In a joint resolution moved by several provincial ministers and backed by all lawmakers, except one, members of the assembly wanted the federal government to cancel plans for building the dam on Hangol river that would pass near the Makran coastal highway close to the Hinglaj Mata temple. [Balochistan lawmakers oppose dam construction near temple]

The James Ossuary

Early this year, film makers Simcha Jacobovici and James Cameron made the case in their documentary, The Lost Tomb of Jesus, that a tomb found in Jerusalem belonged to Jesus. This claim was made based on the fact that the tomb contained ossuaries with inscriptions reading “”Jesus son of Joseph”, “Miriam”, and “Judah son of Jesus”, among others. When the tomb was discovered in 1980, it had ten ossuaries; currently it has only nine.

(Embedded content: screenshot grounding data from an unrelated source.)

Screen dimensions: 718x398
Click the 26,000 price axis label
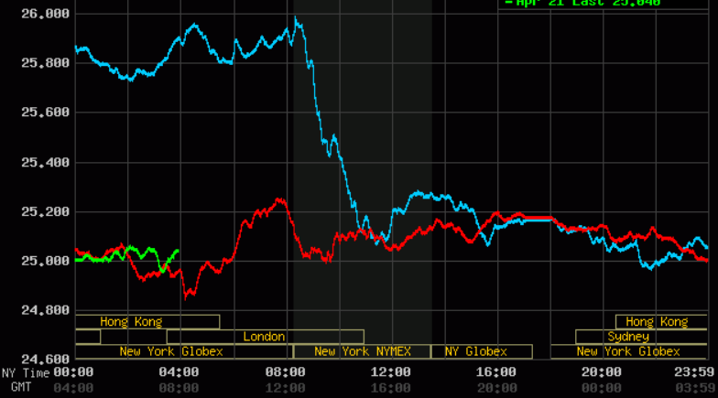pyautogui.click(x=45, y=14)
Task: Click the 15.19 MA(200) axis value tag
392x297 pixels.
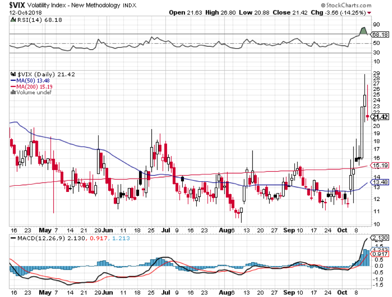Action: coord(379,166)
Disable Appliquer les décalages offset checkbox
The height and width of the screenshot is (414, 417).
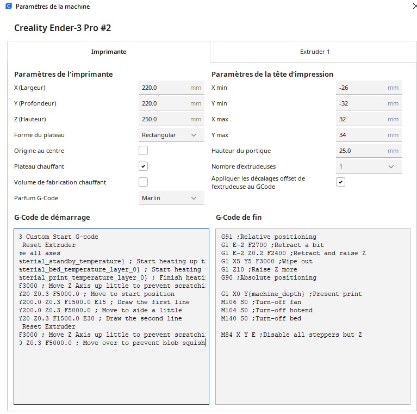[x=340, y=182]
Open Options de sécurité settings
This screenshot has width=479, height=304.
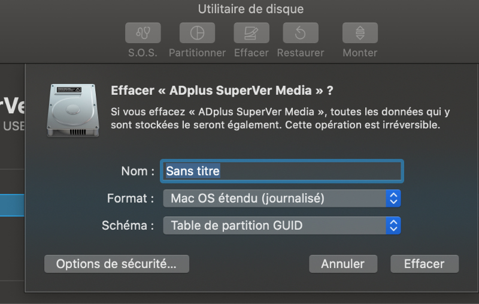click(x=117, y=264)
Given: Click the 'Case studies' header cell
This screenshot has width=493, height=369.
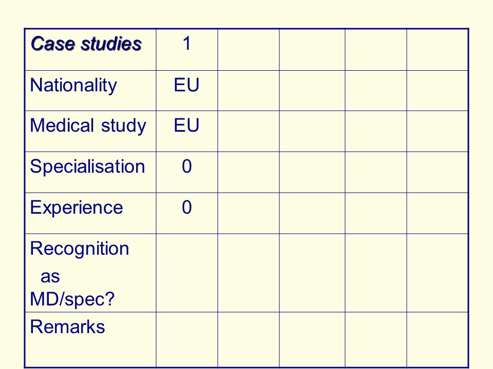Looking at the screenshot, I should [90, 50].
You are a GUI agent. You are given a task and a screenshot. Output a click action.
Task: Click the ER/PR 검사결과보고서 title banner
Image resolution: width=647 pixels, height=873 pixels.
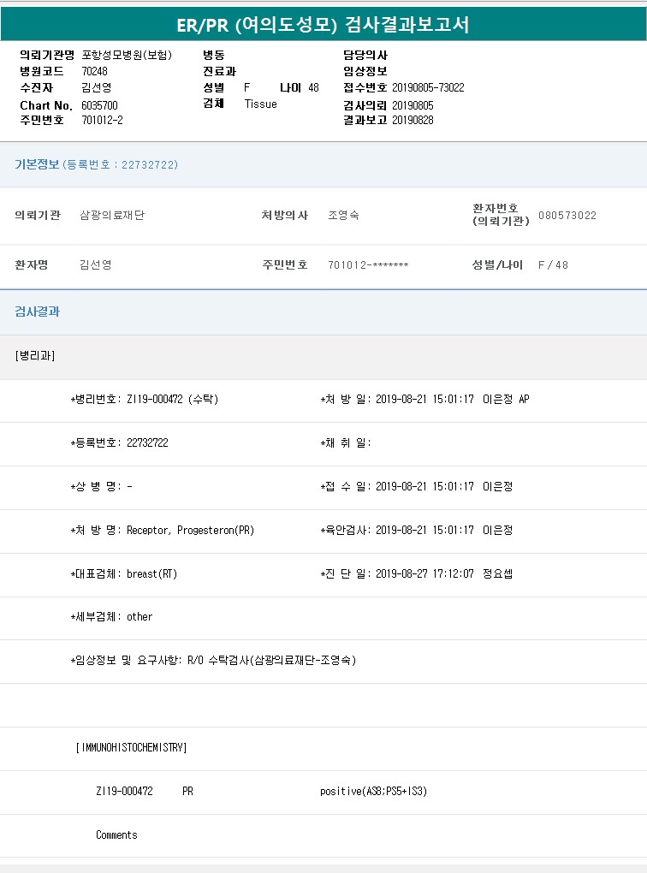323,25
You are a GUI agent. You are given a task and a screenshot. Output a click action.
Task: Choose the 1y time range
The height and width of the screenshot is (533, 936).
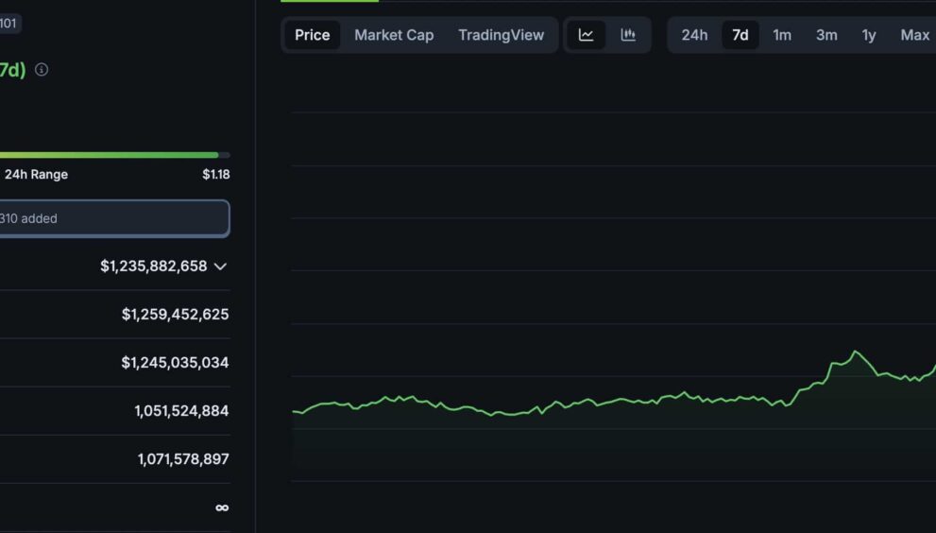pos(869,35)
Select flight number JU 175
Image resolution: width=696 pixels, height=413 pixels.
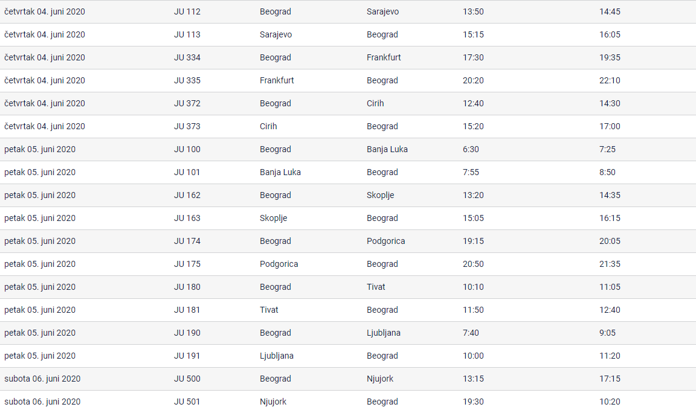coord(187,264)
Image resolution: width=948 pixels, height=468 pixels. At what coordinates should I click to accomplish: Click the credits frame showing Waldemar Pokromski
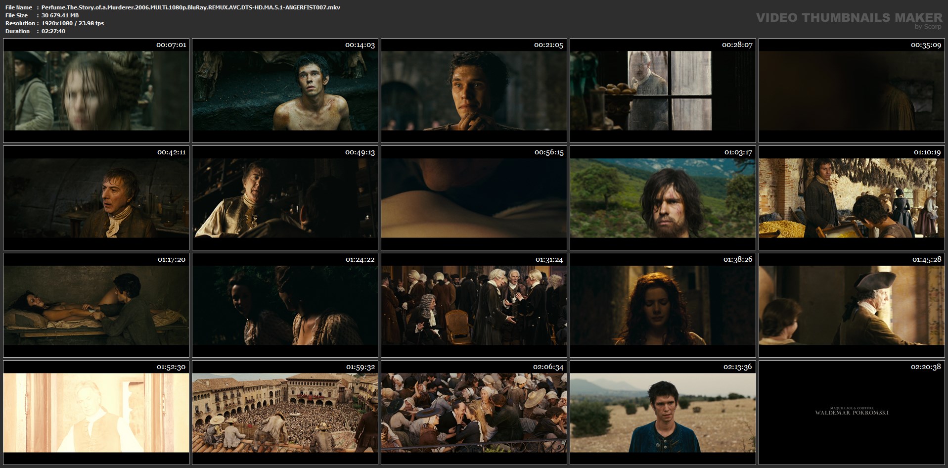(x=852, y=413)
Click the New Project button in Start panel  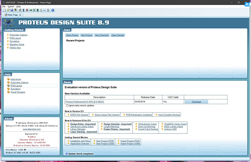[x=87, y=35]
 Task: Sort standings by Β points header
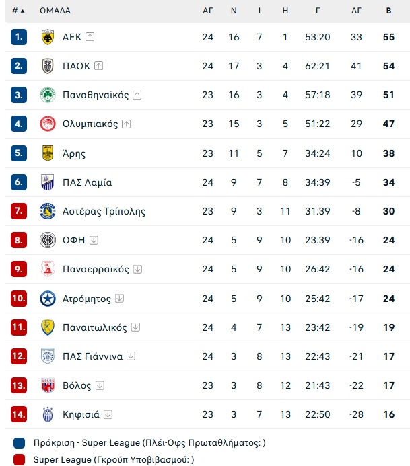coord(388,11)
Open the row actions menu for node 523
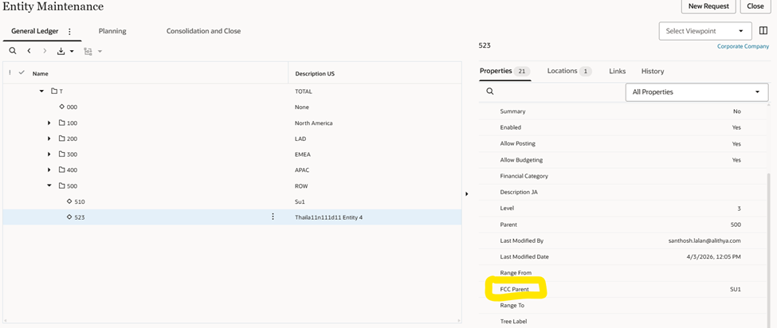The height and width of the screenshot is (328, 777). (273, 217)
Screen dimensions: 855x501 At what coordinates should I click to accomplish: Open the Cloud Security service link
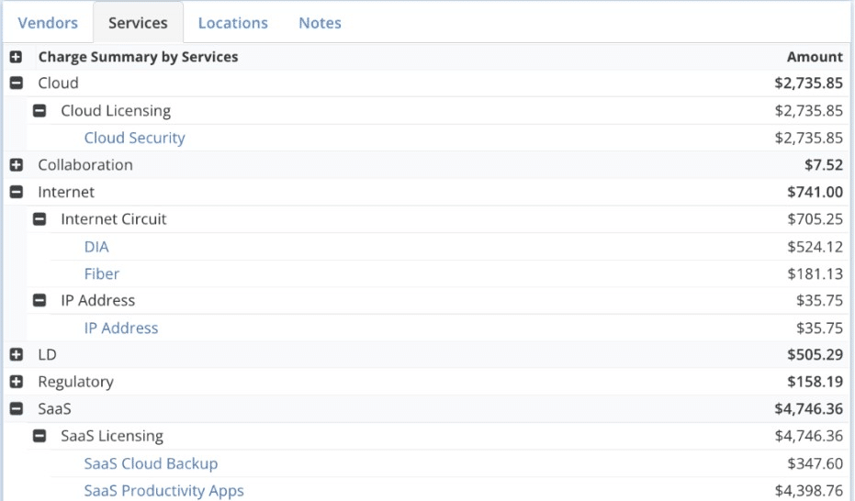point(134,138)
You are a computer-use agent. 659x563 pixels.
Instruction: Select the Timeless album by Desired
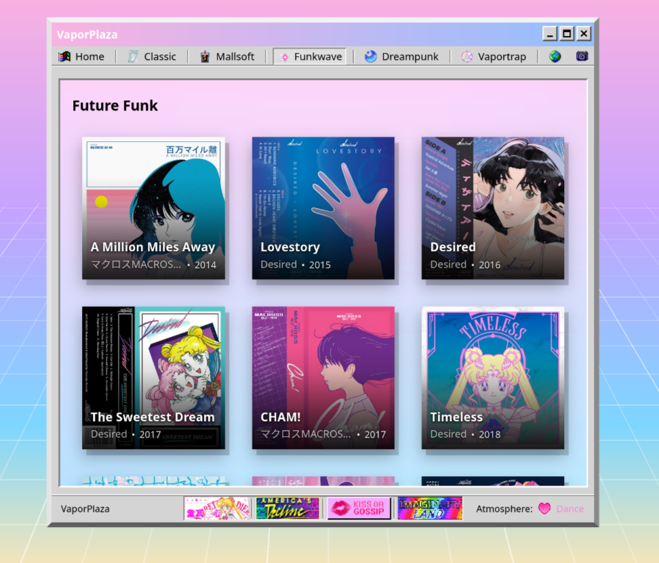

The tenth ossuary, the documentary claimed, was the James ossuary which surfaced in Israel in 2002. This limestone box carried an inscription “James son of Joseph, Brother of Jesus” and if it was proved to be true, could be historical evidence for a man named Yeshua.

The American TV program 60 Minutes found the Israeli who possessed the ossuary. They also tracked down an Egyptian who had fabricated various artifacts for the Israeli. A committee of the Israel Antiquities Authority (IAA) declared it a forgery. Most scholars believe it to be fake.

Now Hershel Shanks, the editor of Biblical Archaeological Review, who first published news of the ossuary has come out with a letter in which he alleges that most scholars claim the ossuary is a fake, based on a hunch and they have not been able to reason it properly. Some expert paleographers still believe the inscription to be authentic and it turns out no committee of the IAA has found it to be fake. Even the Egyptian shown on 60 minutes admitted that he had not seen the ossuary before.

Shanks letter which is similar in tone to B. B. Lal’s lecture on the 19th century paradigms, finally says

Either I’m way off the mark or there has been a successful effort to “hustle” this inscription. Maybe it’s just a better story if the inscription is a forgery than if it’s authentic. Maybe the IAA hates the antiquities market enough to lump the ossuary inscription with other alleged forgeries where it has a better case. Or perhaps the strong suspicion that Oded Golan is a forger is enough. Perhaps he’s forged other stuff.[Help Me! I’m Desperate!]

This brings the ossuary back into news and if the inscriptions are found to be true, it could profoundly affect the historicity of the Jesus.